The situation in Afghanistan is dire, and progress will demand a substantial and sustained commitment, military leaders told Congress Wednesday, as they laid out more details of the Obama administration's new strategy for the war.

But skeptical members of the Senate Armed Services committee pressed the defense officials about the pace of U.S. troops deploying to the war, and why there are no clear benchmarks on which to gauge whether the new strategy is working.

"How will we know if we're winning?" asked Sen. Susan Collins, R-Maine. "We should not be committing additional troops before we have a means of measuring whether this strategy is successful."

Michele Flournoy, under secretary of defense for policy, said the administration is working on finalizing a set of benchmarks, but moved quickly to send some additional troops to the war because of the urgent need to reverse momentum gained by insurgents.

She and Gen. David Petraeus, commander of the troops in Afghanistan and Iraq, also urged senators to support funding to train Pakistani forces to fight militants.

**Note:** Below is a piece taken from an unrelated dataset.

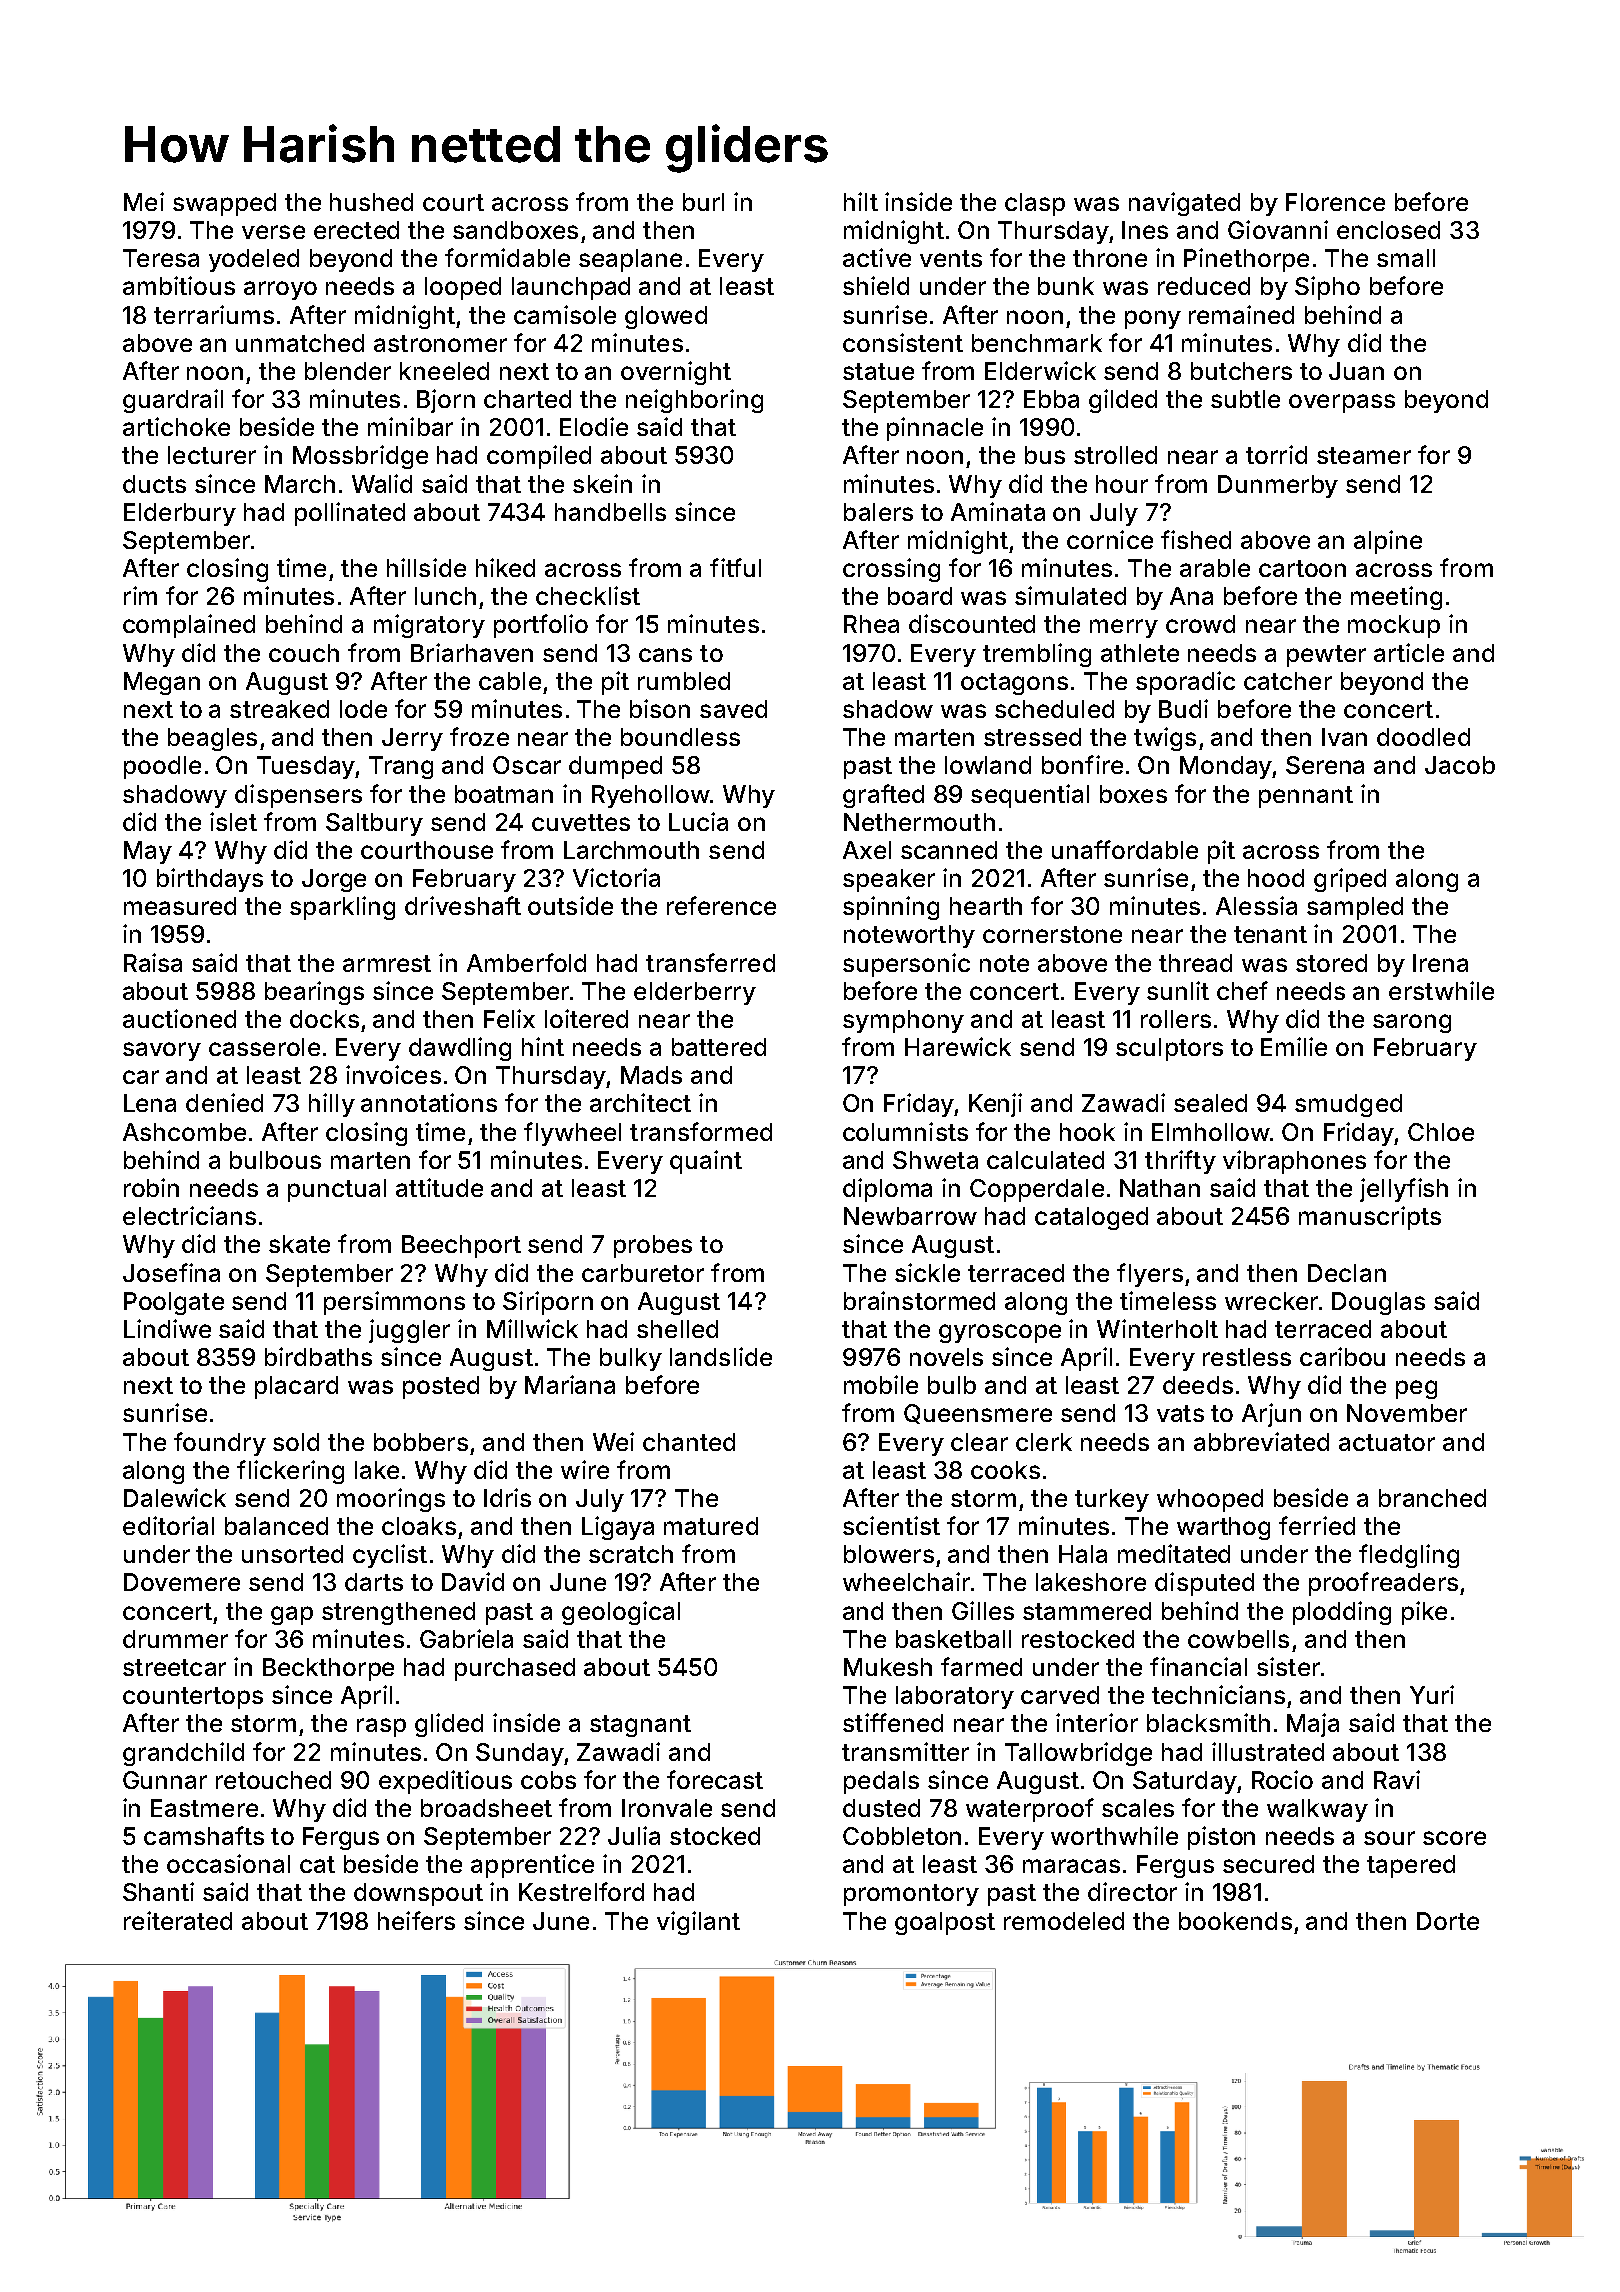  I want to click on neighboring, so click(694, 401).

And they painted a somewhat pessimistic picture, saying that building the Afghan security forces and bolstering the Pakistani military to fight insurgents on their side of the border will take more time and money.

Counterinsurgency costs
Defense leaders did not detail what the budget request would be, but said a key element will be the fund to train Pakistani forces in counterinsurgency operations that would target al-Qaida safe havens along the ungoverned Afghan border.

During the hearing on President Barack Obama's new strategy expanding the Afghan campaign, senators also questioned how willing the Pakistani government is to take on that fight against the extremists who use the border as a staging area for attacks.

Committee Chairman Carl Levin, D-Mich., warned that he does not agree with the administration's contention that progress in Afghanistan depends on success on the Pakistan side of the border.

Afghanistan's future should not be tied totally to the Pakistan government's decisions, he said, adding that he remains skeptical about Pakistan's ability to secure its border.

There are currently 38,000 U.S. troops in Afghanistan.

Sen. John McCain, top Republican on the panel, took another tack, criticizing the Pentagon for delaying decisions to dramatically increase the size of the Afghan army and to add another 10,000 U.S. troops in Afghanistan.

"To dribble out these decisions, I think, can create the impression of incrementalism," said McCain.